Dans la composition théâtrale, notre travail doit consister à rendre perceptible le sens au-delà de l’entendement. Que cela passe par le rire, l’effroi, les larmes ou le rejet, le théâtre exigé par cette poésie adviendra si, à l’image de ses occupants,  nous cherchons, dans cette communauté d’espace et de temps, à entrevoir l’invisible dans un moment d’éphémère existence.

La représentation est éphémère. L’éphémère pourrait être le fil conducteur de ce travail, comme le sapin qui clignote, scintille et s’éteint. Les tableaux se dessinent et s’effacent, comme sur une ardoise magique, ou un calendrier dont on arrache les pages. Il n’y a aucune dimension psychologique, simplement des figures qui s’agitent, prononcent des phrases fatales, essentielles, qui tombent comme des couperets.
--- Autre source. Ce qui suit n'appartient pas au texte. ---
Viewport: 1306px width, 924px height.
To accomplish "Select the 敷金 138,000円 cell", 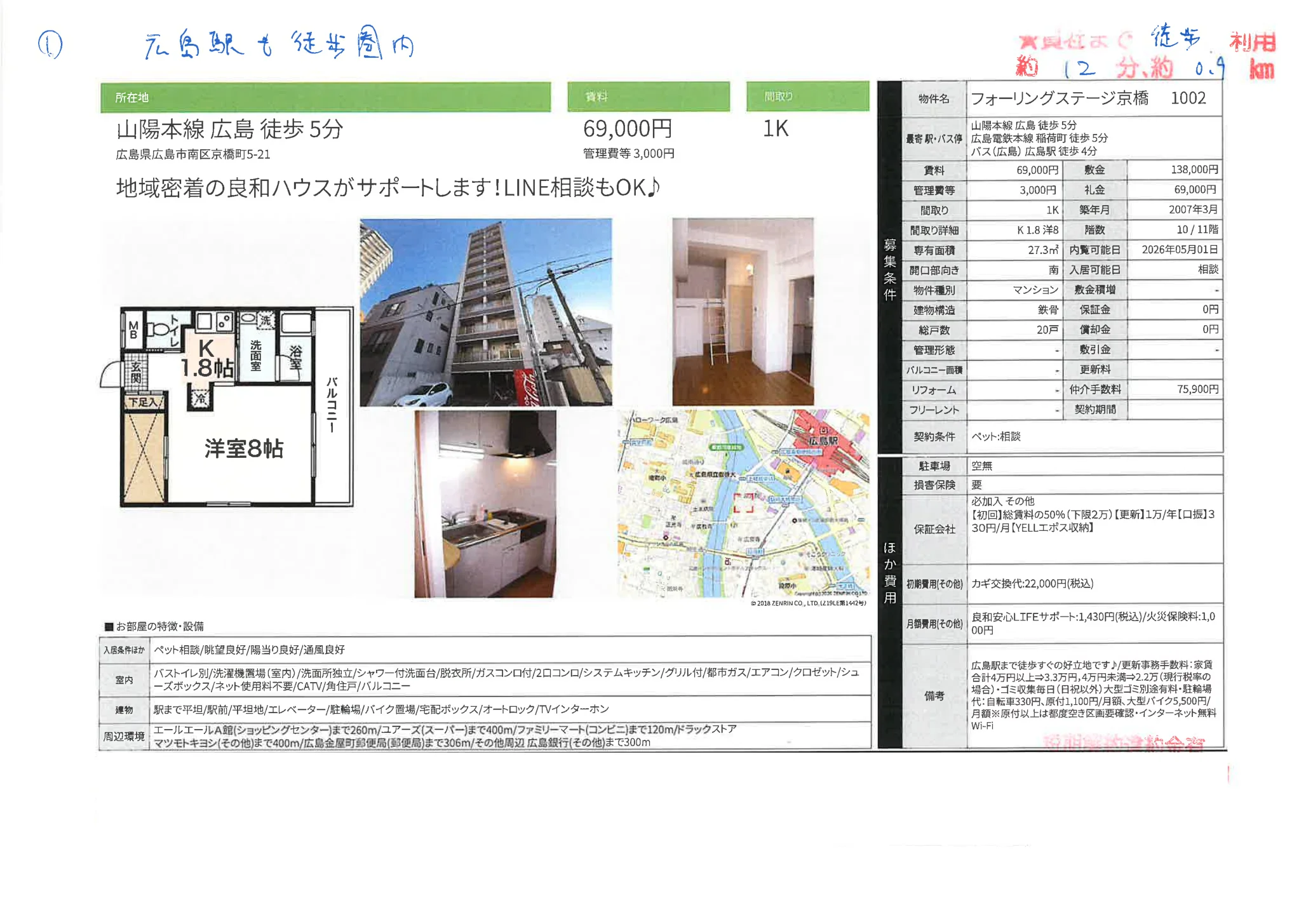I will click(1194, 170).
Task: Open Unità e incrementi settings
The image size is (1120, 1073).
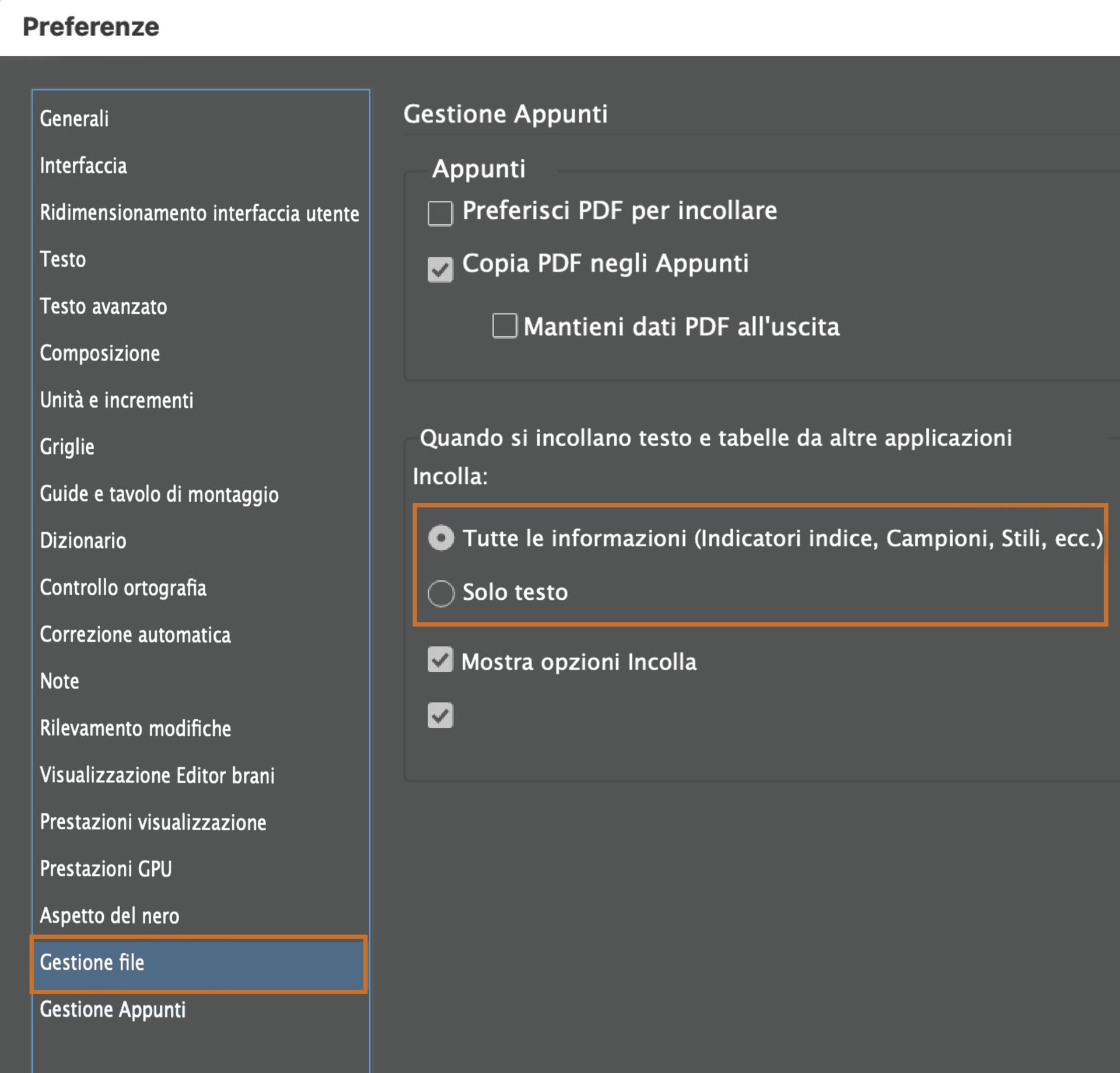Action: [x=116, y=400]
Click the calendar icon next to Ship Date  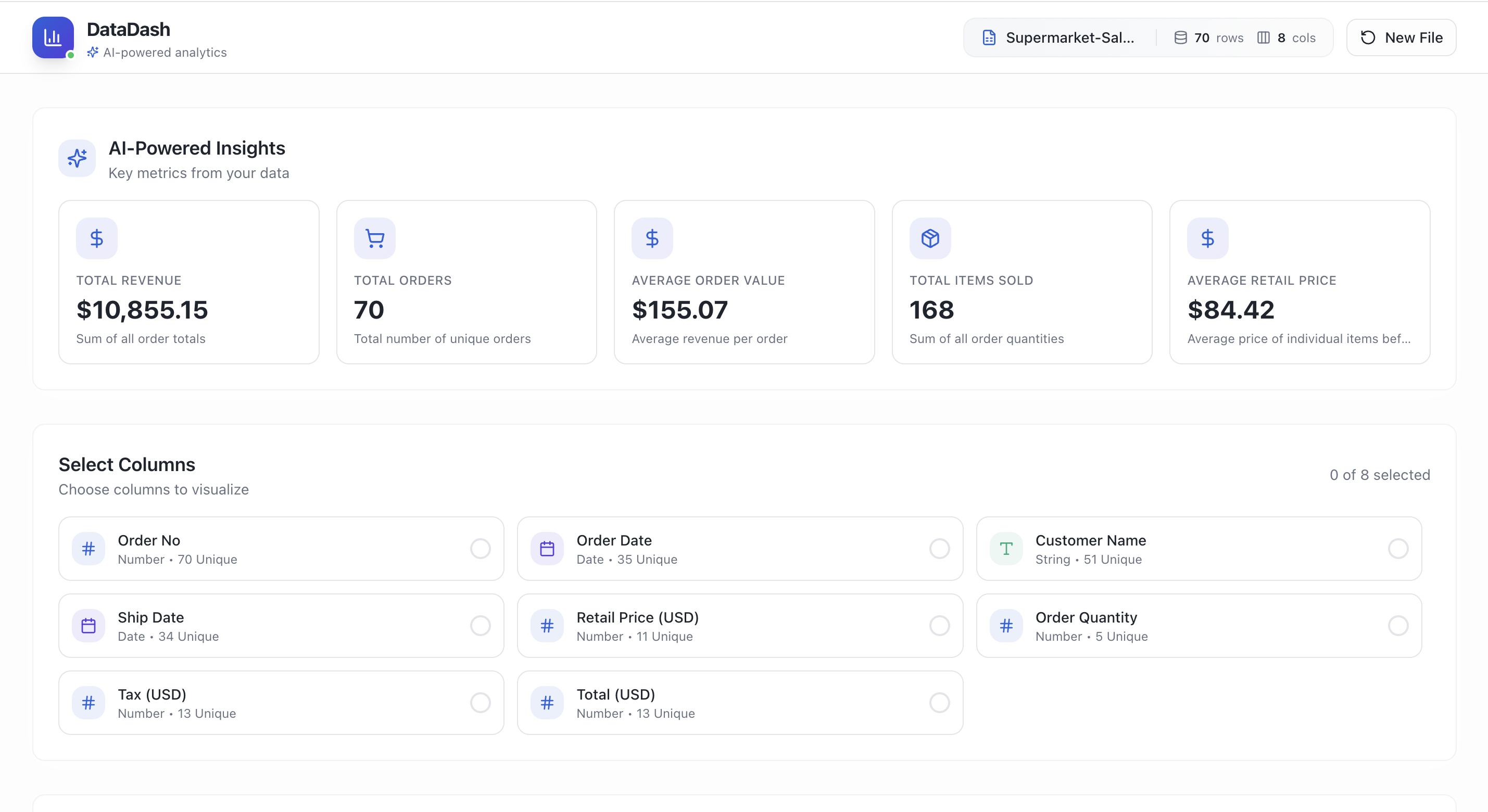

Il ne doit pas y avoir de traitement systématique. Chaque moment est réinventé, pour lui donner son meilleur écho. Les heures indiquées par Vvedenski arrivent comme une ponctuation. A la fin, tout a disparu, comme au réveil. Les paroles – toutes les paroles de l’auteur, aussi bien les didascalies que les dialogues – surgissent comme une évidence, chaque phrase est un trait, précis, aiguisé, rythmé, et les mots dessinent les tableaux.

La musique, composée pendant le travail, peut intervenir à deux niveaux : d’une part dans l’approche rythmique de la langue, pour aller jusqu’au chant, et d’autre part en prenant en charge la dimension catastrophique du texte. Une menace, omniprésente, que l’on fait sienne. Une lame de fond.

Cette pièce est comme un volcan qui fait irruption, nous montre ses entrailles puis s’étouffe lui-même. Si on n’a pas regardé à ce moment-là, on ne sait pas qu’il s’est passé quelque chose. 


– Agnès Bourgeois

Le théâtre des Obériouty (extrait du manifeste Oberiou)

“Le sujet d’une représentation théâtrale est théâtral, tout comme le sujet d’une œuvre musicale est musical.Ils représentent tous une seule chose, le monde des phénomènes, mais, en fonction du matériau, ils transmettent celui-ci de manières différentes, chacun à sa façon. En venant chez nous, oubliez tout ce que vous êtes habitués à voir dans les théâtres. Beaucoup de choses vous paraîtront peut-être absurdes. Nous prenons un sujet dramaturgique. Au début, il se développe simplement, puis il est soudain interrompu par des éléments accessoires, semble-t-il, et de toute évidence absurdes. Vous vous étonnez. Vous cherchez à trouver ces lois habituelles, logiques, que vous croyez voir dans la vie. Mais elles sont absentes. Pourquoi? Mais parce que l’objet et le phénomène, transposés de la vie sur scène, perdent les lois qui les régissent dans la «vie» et en acquièrent d’autres, théâtrales celles-ci. Nous n’allons pas les expliquer. Afin de comprendre les lois qui régissent une représentation théâtrale, il faut voir celle-ci. Nous pouvons seulement dire que notre objectif est de donner sur scène le monde des objets concrets dans leurs relations réciproques et dans leurs collisions.”